Imaginando Milton

Hugo Cristo Sant’Anna -

1 Contextualização

No dia 01/07/2020, a notícia sobre o computador de R$ 22 criado por Ciswal Santos se espalhou pelas redes. Em tempos menos difíceis, o invento interessaria basicamente a entusiastas da eletrônica e computação.

Entretanto, a suspensão das aulas presenciais na rede pública em função da pandemia de Covid-19 muda radicalmente a relevância da iniciativa: muitos estudantes de baixa renda não dispõem de computadores pessoais (PCs) para continuarem seus estudos na modalidade de ensino remoto.

Os celulares são muito populares, porém ergonomicamente problemáticos para uso contínuo em atividades que seriam ordinárias em PCs — produção de textos, edição de apresentações e imagens etc. Os cenários de uso dos aplicativos do tipo office para dispositivos móveis são mais relacionados à leitura, acesso rápido ou correções simples de documentos editados previamente em PCs.

Nesse sentido, a ideia de Ciswal (“HYTEC One”) é muito potente:

As notícias sobre o HYTEC não incluem detalhes das tecnologias utilizadas.

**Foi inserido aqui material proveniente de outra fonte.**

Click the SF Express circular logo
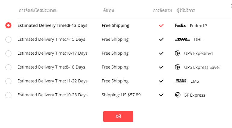232x128 pixels. [x=178, y=95]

A foto do protótipo divulgada exibe uma mini protoboard com os tais “componentes simples”, teclado e mouse USB conectados, e a tela de celular com a interface do Windows 98.

HYTEC One (foto do arquivo de Ciswal Santos)

A tentativa de ofertar de computadores para contextos educacionais não é nova. Tivemos o time-sharing de DartMouth nos anos 1960 com a linguagem BASIC utilizada por estudantes de todas as áreas. Seymour Papert e colaboradores exploraram possibilidades desde o final dos anos 1960, envolvendo a linguagem LOGO. Quando o mercado dos computadores pessoais domésticos finalmente engrenou (1980+), surgiram plataformas maravilhosas como BBC Micro, explicitamente educacional, e outras como o MSX, que estavam na área cinza jogos-educação.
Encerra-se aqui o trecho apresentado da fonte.